Diferentemente da solução da Xeround, o software da ParAccel foi projetado para executar cargas de trabalho de análise em grandes bancos de dados distribuído, em torno 25 TB, infomou o CTO da companhia, Barry Zane.

“Somos o resumo dos grandes dados”, diz Zane. Clientes da ParAccel são empresas que dependem da análise de grande quantidade de dados, incluindo serviços financeiros, companhias de publicidade e de varejo online.

A Interclick recorreu à ParAccel para realizar análises demográficas de dados para permitir que empresas de publicidade online saibam quais anúncios devem mostrar aos usuários finais. A companhia roda um banco de dados de cerca de 2TB em um cluster de 32 nós. Outros clientes com conjuntos de dados maiores usam uma arquitetura baseada em disco.

A ParAccel também permite que desenvolvedores façam consultas no SQL, mas com extensões para que eles possam usar a estrutura MapReduce, software que faz a distribuição e a análise de uma enorme quantidade de dados.

“SQL é uma linguagem realmente poderosa, é muito fácil de usar para ações incrivelmente sofisticadas, mas claro que também há uma série de atividades que não pode realizar”, avalia Zane.

Já a Cloudant, que produz software para nuvens privadas e públicas, foi a única empresa que afirmou durante o painel estar desenvolvendo um banco de dados “não SQL”. A solução foi projetada para gerenciar tanto dados estruturados como não estruturados, e ainda para encurtar o “ciclo de vida de aplicativos”, disse o cofundador e cientista-chefe Mike Miller.

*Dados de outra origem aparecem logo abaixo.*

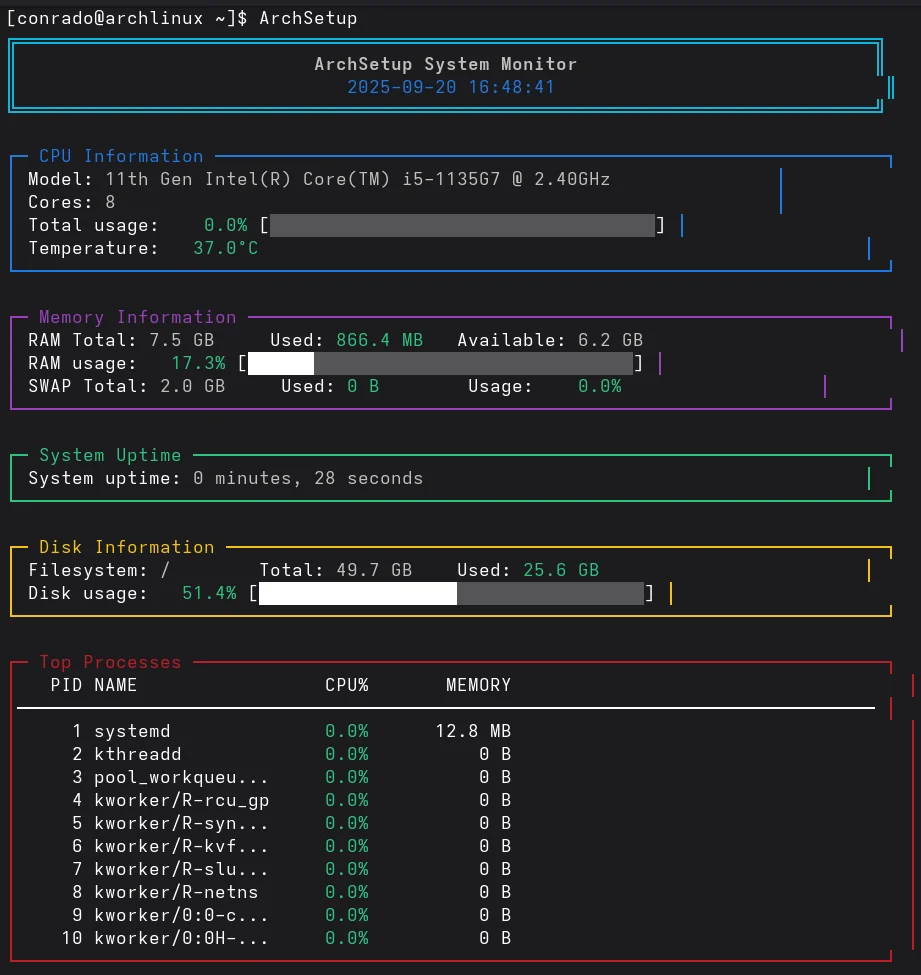This screenshot has height=975, width=921.
Task: Select the kthreadd process entry
Action: [137, 754]
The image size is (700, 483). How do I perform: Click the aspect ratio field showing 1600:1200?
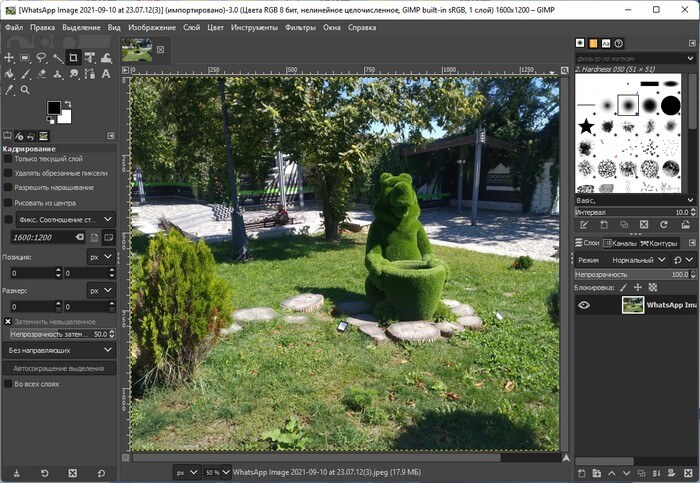tap(44, 237)
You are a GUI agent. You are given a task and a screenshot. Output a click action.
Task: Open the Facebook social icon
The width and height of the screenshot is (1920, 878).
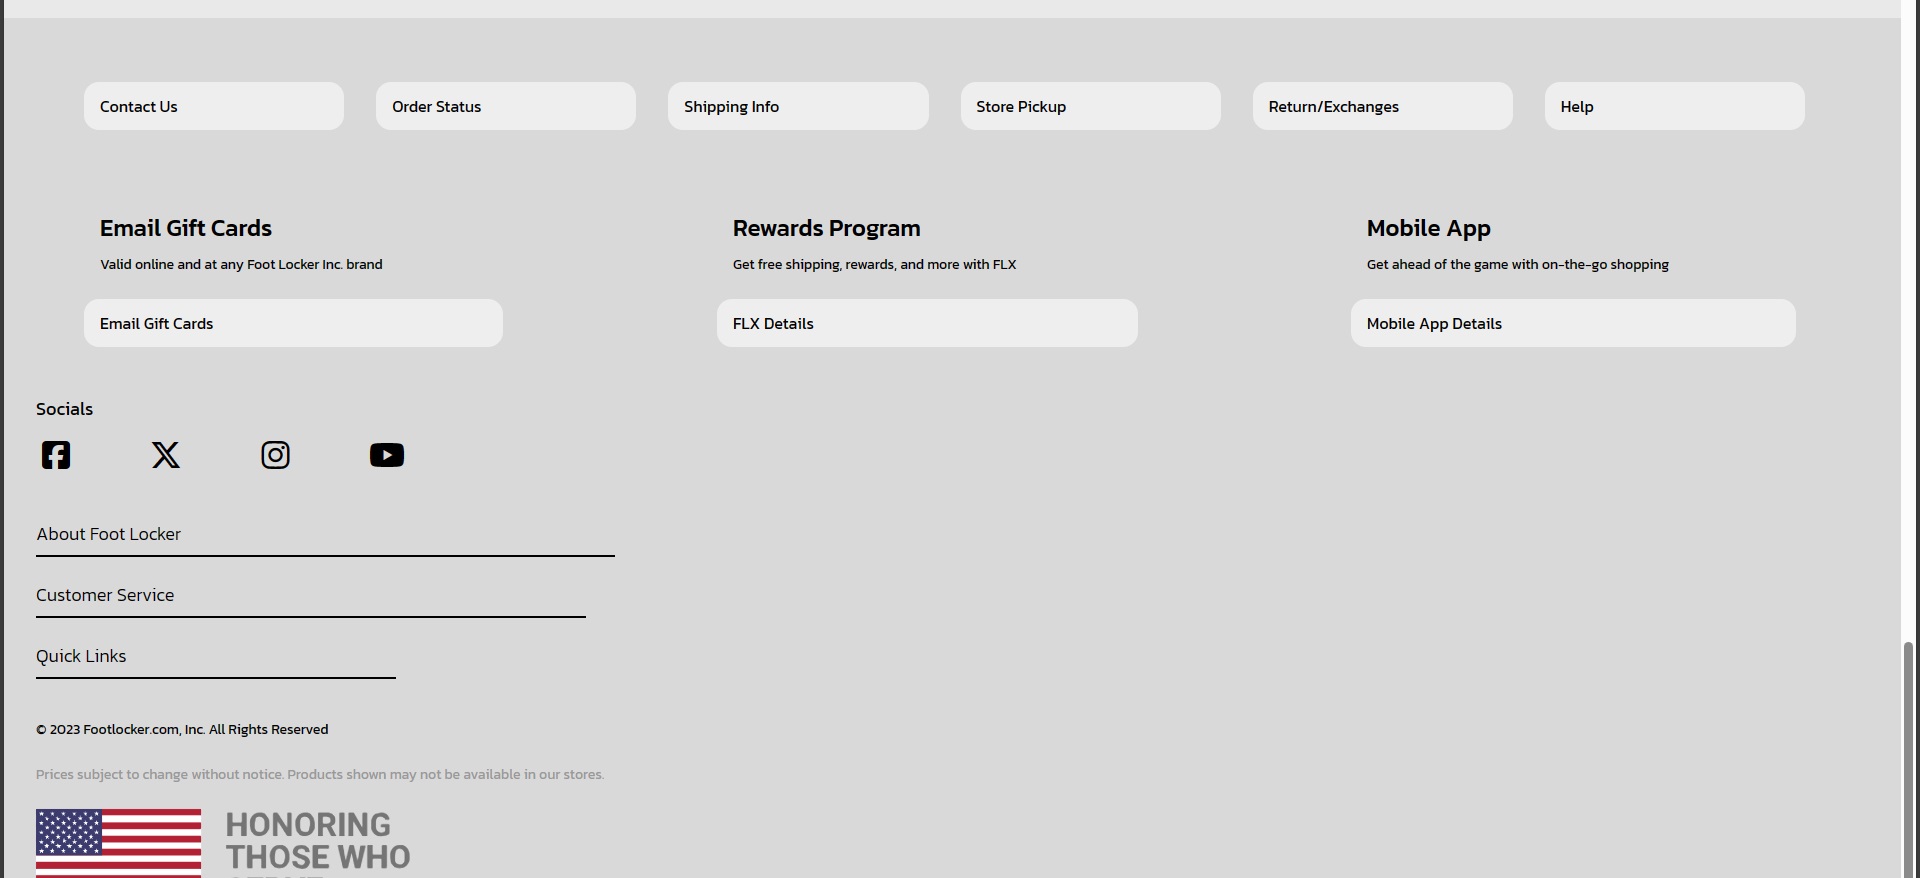click(x=56, y=455)
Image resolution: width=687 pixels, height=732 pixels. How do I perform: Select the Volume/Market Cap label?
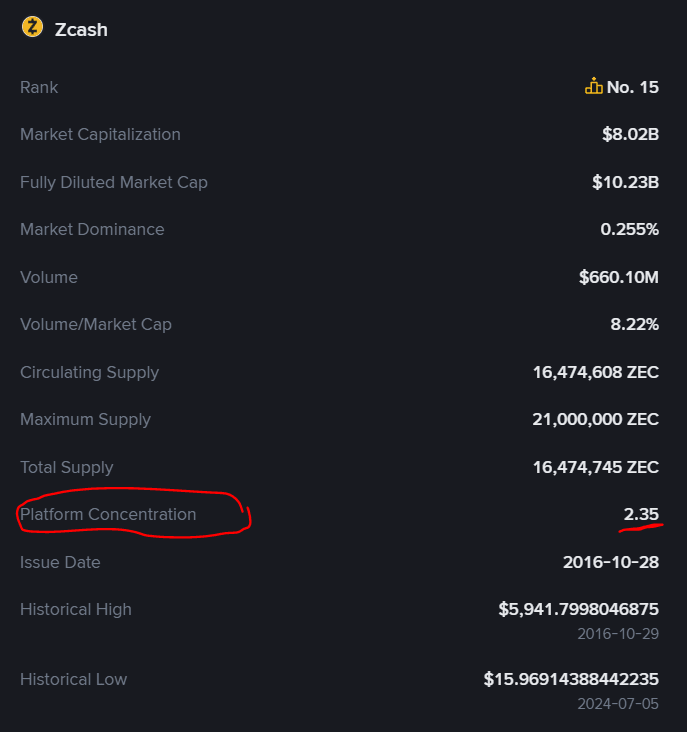point(96,324)
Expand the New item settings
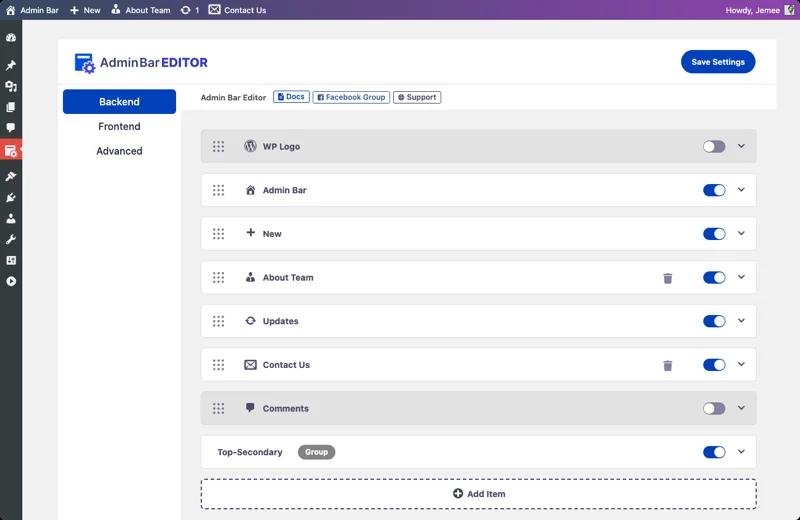Viewport: 800px width, 520px height. click(x=741, y=234)
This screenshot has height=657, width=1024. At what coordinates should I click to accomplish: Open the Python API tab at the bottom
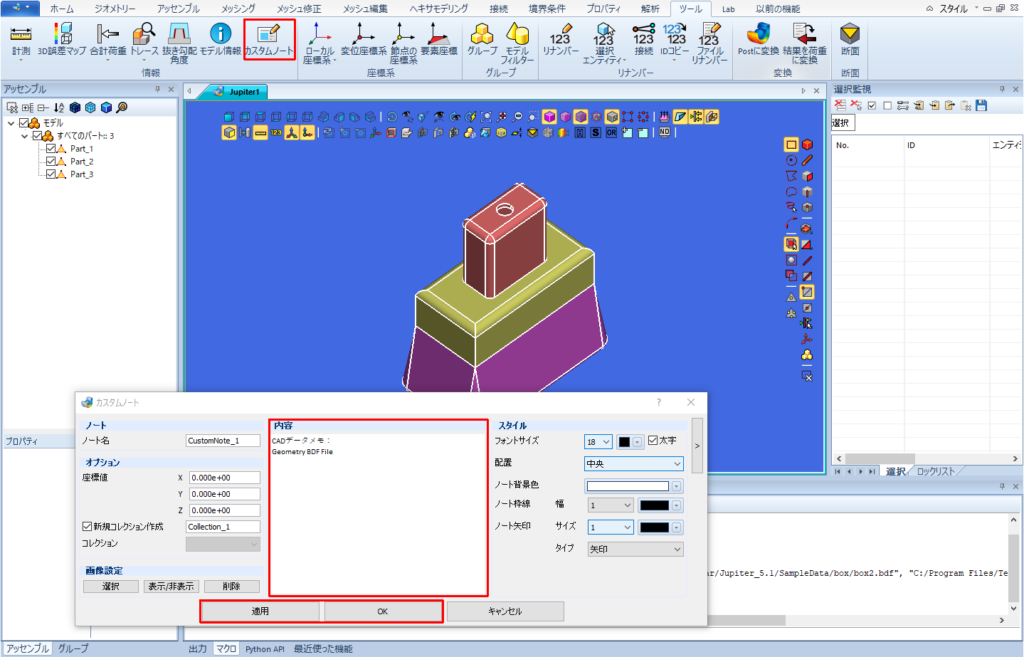point(264,649)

“Aplicativos não têm de passar por uma fase complexa de modelagem de dados”, afirma Miller. A interface de programação é HTTP. “Isso significa que você pode se inscrever e começar a conversar com o banco de dados de um navegador e construir aplicativos dessa maneira. Estamos tentando torná-lo mais fácil de implementar.”

Desafios do hardware

Enquanto bancos de dados em nuvem podem resolver problemas de escala, também apresentam novos desafios, reconhecem os palestrantes. A qualidade do servidor na nuvem pública é “muitas vezes um problema”, afirma Zane da ParAccels. Por isso, as empresas para quem a alta velocidade de análise é crítica, podem optar por comprar e gerenciar seu próprio hardware.

E enquanto muitos prestadores de serviços alegam não acreditar na nuvem, a realidade é muitas vezes diferente, diz Miller. Fornecedores de software em nuvem precisam realizar “uma engenharia reversa” para descobrir o que as arquiteturas de serviços como a Amazon EC2 possuem “por trás da cortina”, a fim de obter o máximo desempenho do software de banco de dados.